The difference this season is the potential for improvement just based on the possibility of aces Jacob deGrom and Max Scherzer being healthy for the second half. So these next six weeks might hold the key to the season.

“We’re all stubborn,” manager Buck Showalter said. “We always think we’re a week away from just looking at it through a whole different look, good and bad. I’ve been on an expansion team where we are just trying to keep from losing 100, but there were periods through that season where I am going, ‘Man, we may not lose another game.’

“And then I have been on teams that have won 100 games and there were periods like, ‘We may not win another game.’ It kind of jolts you into reality about the ebb and flow of a season. You are never as good or bad as sometimes the game will make you feel.”
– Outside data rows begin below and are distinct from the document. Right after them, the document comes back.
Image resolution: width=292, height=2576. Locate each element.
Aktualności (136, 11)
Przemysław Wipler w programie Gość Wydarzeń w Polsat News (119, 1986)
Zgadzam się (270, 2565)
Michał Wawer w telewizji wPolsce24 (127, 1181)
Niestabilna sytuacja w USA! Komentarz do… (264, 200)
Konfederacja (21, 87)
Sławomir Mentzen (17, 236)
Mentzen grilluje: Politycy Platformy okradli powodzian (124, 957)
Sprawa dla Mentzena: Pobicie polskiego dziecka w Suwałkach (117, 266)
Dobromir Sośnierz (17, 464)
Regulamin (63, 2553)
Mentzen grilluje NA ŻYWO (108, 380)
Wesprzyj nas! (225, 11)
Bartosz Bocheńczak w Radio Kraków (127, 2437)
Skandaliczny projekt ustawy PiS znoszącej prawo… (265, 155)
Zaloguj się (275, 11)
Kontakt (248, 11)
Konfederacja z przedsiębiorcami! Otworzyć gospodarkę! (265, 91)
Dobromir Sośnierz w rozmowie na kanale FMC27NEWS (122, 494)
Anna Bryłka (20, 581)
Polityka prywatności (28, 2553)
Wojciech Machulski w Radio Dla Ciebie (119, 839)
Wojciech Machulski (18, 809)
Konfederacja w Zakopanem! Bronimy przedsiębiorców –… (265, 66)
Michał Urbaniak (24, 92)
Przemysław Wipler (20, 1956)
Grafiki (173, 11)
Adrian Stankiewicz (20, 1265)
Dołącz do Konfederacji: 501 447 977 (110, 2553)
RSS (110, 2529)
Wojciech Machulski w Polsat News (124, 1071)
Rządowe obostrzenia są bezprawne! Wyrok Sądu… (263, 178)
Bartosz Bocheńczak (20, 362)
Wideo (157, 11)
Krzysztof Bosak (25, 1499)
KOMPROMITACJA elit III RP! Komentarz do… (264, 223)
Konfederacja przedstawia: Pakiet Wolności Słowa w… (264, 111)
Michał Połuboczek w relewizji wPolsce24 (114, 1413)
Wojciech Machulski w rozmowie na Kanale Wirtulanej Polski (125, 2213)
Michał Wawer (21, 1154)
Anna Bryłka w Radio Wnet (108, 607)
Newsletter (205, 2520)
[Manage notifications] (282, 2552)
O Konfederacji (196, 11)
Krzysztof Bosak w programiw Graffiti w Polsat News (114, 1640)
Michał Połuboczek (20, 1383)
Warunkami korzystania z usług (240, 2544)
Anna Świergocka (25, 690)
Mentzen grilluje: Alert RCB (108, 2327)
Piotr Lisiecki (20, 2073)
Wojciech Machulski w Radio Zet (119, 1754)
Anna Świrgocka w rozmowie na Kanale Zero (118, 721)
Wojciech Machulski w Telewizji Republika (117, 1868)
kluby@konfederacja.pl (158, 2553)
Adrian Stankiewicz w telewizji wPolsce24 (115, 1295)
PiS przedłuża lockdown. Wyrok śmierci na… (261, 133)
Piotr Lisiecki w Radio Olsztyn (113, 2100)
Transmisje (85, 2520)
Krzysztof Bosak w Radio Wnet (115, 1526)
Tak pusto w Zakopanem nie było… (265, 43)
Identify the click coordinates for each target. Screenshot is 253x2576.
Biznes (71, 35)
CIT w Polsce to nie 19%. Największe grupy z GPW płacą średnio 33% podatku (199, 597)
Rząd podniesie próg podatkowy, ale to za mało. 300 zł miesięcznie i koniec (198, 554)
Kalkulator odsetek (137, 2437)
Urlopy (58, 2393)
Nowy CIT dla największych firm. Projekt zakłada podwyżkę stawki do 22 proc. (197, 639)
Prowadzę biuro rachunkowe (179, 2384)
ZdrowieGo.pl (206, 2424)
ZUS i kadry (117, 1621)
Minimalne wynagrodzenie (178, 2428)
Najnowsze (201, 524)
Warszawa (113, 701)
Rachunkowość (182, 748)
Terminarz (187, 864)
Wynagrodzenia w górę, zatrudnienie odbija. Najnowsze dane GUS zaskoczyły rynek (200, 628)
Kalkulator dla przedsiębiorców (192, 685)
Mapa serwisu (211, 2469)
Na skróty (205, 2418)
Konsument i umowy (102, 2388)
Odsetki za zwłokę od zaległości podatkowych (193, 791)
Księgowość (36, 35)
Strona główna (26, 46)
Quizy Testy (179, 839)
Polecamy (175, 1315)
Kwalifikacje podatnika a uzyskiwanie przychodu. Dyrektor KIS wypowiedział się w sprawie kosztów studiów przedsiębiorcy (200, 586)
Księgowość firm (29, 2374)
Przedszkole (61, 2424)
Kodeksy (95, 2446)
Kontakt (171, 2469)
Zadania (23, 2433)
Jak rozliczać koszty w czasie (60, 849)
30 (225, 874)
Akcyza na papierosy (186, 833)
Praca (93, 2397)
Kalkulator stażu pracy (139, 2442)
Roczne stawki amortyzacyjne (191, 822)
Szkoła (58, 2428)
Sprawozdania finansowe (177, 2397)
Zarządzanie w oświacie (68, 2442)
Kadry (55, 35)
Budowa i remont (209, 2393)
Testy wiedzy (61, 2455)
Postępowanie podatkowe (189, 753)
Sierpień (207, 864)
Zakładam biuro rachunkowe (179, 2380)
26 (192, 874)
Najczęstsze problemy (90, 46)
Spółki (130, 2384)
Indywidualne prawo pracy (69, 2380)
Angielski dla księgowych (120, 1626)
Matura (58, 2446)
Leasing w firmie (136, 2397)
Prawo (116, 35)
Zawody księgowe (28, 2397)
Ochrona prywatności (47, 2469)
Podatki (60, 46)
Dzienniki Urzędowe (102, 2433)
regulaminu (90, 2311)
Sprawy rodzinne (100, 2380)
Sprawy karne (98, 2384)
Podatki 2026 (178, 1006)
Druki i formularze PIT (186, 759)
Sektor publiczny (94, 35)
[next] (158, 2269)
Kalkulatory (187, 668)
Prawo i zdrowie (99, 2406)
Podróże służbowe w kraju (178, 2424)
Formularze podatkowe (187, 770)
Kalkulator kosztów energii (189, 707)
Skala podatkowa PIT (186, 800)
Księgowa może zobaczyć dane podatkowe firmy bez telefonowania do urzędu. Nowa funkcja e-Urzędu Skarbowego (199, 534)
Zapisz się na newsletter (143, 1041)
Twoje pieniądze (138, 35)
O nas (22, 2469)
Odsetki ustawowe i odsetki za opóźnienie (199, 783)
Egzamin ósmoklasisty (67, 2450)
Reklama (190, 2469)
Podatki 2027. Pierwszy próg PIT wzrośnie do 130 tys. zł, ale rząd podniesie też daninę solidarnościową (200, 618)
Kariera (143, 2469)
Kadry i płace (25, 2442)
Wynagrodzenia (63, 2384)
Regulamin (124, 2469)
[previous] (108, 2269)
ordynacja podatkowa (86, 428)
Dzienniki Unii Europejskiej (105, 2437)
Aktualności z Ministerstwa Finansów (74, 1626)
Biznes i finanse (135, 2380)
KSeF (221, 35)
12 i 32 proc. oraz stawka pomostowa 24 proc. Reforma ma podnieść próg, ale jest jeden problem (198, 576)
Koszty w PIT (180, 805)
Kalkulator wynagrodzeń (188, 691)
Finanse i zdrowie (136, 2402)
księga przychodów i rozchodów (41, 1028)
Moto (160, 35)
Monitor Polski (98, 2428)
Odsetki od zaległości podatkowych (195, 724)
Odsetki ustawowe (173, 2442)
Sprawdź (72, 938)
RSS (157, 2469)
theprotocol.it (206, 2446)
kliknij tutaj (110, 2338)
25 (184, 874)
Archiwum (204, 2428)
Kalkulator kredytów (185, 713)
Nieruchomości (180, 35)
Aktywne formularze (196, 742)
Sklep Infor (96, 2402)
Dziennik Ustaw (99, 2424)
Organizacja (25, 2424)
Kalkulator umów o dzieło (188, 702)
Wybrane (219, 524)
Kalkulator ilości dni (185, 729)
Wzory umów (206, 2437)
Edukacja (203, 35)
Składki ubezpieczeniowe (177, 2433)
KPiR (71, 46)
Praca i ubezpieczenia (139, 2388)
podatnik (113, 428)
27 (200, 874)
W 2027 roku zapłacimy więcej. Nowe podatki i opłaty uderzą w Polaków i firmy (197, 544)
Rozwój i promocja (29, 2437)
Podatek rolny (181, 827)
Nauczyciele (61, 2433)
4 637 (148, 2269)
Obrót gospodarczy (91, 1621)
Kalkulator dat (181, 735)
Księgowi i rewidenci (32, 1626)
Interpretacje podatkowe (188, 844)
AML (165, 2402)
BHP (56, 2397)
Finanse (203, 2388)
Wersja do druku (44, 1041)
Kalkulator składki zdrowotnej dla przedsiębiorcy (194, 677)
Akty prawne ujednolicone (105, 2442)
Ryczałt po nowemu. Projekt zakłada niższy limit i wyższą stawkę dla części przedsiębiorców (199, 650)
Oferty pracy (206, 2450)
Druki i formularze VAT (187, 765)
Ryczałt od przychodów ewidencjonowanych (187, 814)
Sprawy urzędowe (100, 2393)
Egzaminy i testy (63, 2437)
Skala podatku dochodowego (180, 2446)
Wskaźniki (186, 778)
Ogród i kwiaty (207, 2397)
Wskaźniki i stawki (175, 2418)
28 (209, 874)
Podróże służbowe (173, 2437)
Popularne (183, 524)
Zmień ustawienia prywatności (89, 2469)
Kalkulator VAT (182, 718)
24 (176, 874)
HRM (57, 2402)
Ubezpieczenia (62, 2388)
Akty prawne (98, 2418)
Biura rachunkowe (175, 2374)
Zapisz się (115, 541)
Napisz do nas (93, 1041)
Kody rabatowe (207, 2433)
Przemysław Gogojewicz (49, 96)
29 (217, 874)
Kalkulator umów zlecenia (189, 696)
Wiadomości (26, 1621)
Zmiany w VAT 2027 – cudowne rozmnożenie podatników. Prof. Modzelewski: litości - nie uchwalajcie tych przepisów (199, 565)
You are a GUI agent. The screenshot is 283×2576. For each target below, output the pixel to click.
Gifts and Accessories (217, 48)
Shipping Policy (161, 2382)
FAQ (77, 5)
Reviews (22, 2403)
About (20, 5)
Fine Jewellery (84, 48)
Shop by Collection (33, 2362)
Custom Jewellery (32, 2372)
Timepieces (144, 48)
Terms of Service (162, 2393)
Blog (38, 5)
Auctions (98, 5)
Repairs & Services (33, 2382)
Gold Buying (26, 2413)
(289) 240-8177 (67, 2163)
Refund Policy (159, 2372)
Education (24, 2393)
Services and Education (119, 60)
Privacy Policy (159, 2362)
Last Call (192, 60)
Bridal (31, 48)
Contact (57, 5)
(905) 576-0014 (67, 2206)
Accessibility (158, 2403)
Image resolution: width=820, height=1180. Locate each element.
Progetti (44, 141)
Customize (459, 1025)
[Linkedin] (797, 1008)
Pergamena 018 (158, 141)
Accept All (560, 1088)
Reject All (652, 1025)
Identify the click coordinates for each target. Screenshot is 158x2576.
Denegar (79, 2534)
A significant test will begin later this week, when the Mets head to the West Coast for 10 games against the Dodgers, Padres and Angels, all of whom have playoff-caliber teams. The next healthy dose of NL East competition won’t come until July. By then, teams such as the Braves and Phillies that have struggled might appear more formidable.

“This is a hell of a division and even though you have teams that don’t necessarily show it record-wise, if you look at the type of players and type of talent in this division, this is a really hard division to succeed in,” Alonso said. “I wouldn’t be surprised if a couple of months from now you have teams well over .500 and competing, so that is kind of where we’re at right now. But if you look at other teams, especially the Phillies, they have real good starters, they have an excellent offensive lineup and they haven’t played their best ball yet.”

The Mets were 31-17 entering Sunday — the team’s best record after 48 games since 2007. But just the mention of that season offers a reminder nothing is a lock: a September swoon of epic proportions prevented the Mets from reaching the postseason.

Francisco Lindor said the “vibe” he has received from this year’s team tells him the Mets are for real.

“We’re all professionals,” Lindor said. “I don’t worry about [Eduardo] Escobar’s job. I worry about my job, he worries about his job and we go out there and try to get it done. At the end of the day he’s pulling for me and I’m pulling for him, and that goes for every locker around here.”